“Os Estagiários” chega às salas, já na próxima semana, e promete ser um sucesso para todos os que gostam de tecnologia… e de soltar algumas - comedidas - gargalhadas. Com piadas datadas e bem utilizadas, maioritariamente cinematográficas, e algumas analogias bastante excêntricas, o filme de quase duas horas não é todo obra de ficção.

Oito anos depois de se infiltrarem em casamentos, Owen Wilson e Vince Vaughn voltam a formar dupla, desta vez, numa comédia muito mais “geek” com aparições relâmpago de comediantes como Will Ferrel ou Josh Gad.
Depois de Owen e Vince, ou, neste caso, Nick e Bill, perderem os seus empregos como vendedores e verem a sua vida desabar, é Bill que se apercebe primeiro de que os dois precisam de um objetivo. Depois de pesquisar sobre o “Google”, no próprio motor de busca, o mais utilizado no mundo, Bill aposta em tentar estagiar na empresa – ainda que tanto ele como o ex-colega não tenham acompanhado o mundo na sua evolução tecnológica.

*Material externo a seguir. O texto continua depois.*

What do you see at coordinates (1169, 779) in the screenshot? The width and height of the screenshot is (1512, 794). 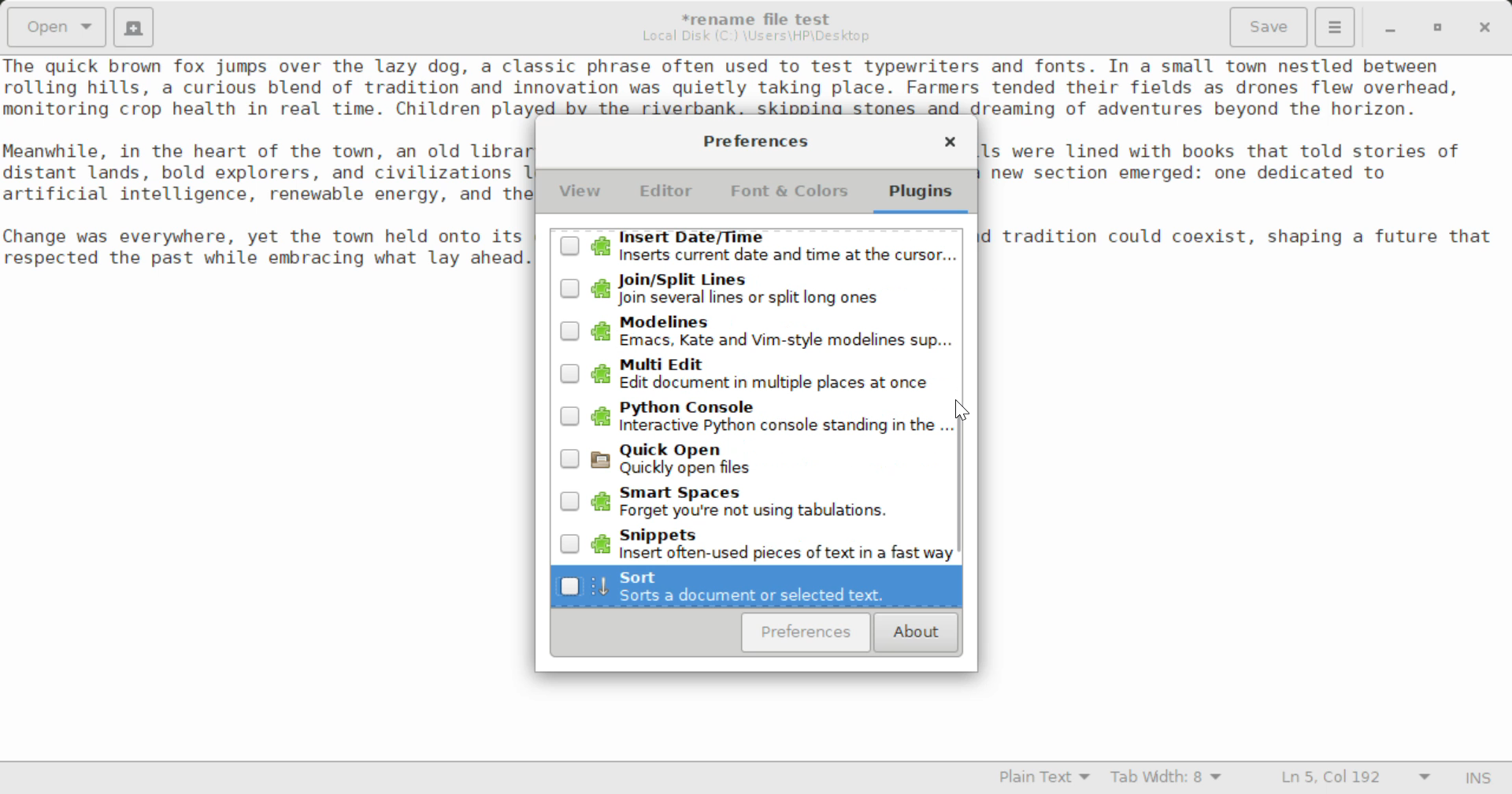 I see `Tab Width ` at bounding box center [1169, 779].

Depois de algumas peripécias, chegamos a Silicon Valley. O filme apresenta-nos as instalações da Google e equipara a gigante norte-americana a um lugar utópico – ou melhor, a um recreio gigante.

A história centra-se, maioritariamente, no estágio de verão que a empresa oferece, anualmente, selecionando cerca de 1500 alunos das melhores universidades dos EUA - um dos países com mais diversidade. Porém, a longa-metragem mostra um estágio bastante diferente daquele que tem lugar todos os anos e, ainda que existam mesmo campos de voleibol no campus da empresa, sabemos que todo aquele espírito de “Jogos Sem Fronteiras” fica um pouco aquém da realidade – mas resulta bem no grande ecrã. Como sempre contamos com um antagonista, Graham, e uma mão quase cheia de desafios, até à vaga na companhia, sendo o maior de todos introduzir os jovens, com cerca de vinte anos, ao mundo real - aquele que existe para além da tecnologia.

Para os mais interessados, em assuntos tecnológicos, é engraçado referir que a gigante americana foi mecenas do filme, que se revela um genial golpe publicitário, mas, além de falar sobre o Youtube, o Gmail ou o Chrome, houve ainda espaço para a concorrência. De aparelhos da Apple ao Foursquare, ao Facebook e ao seu recém integrado Instagram, o filme realça ainda a dependência tecnológica do mundo atual.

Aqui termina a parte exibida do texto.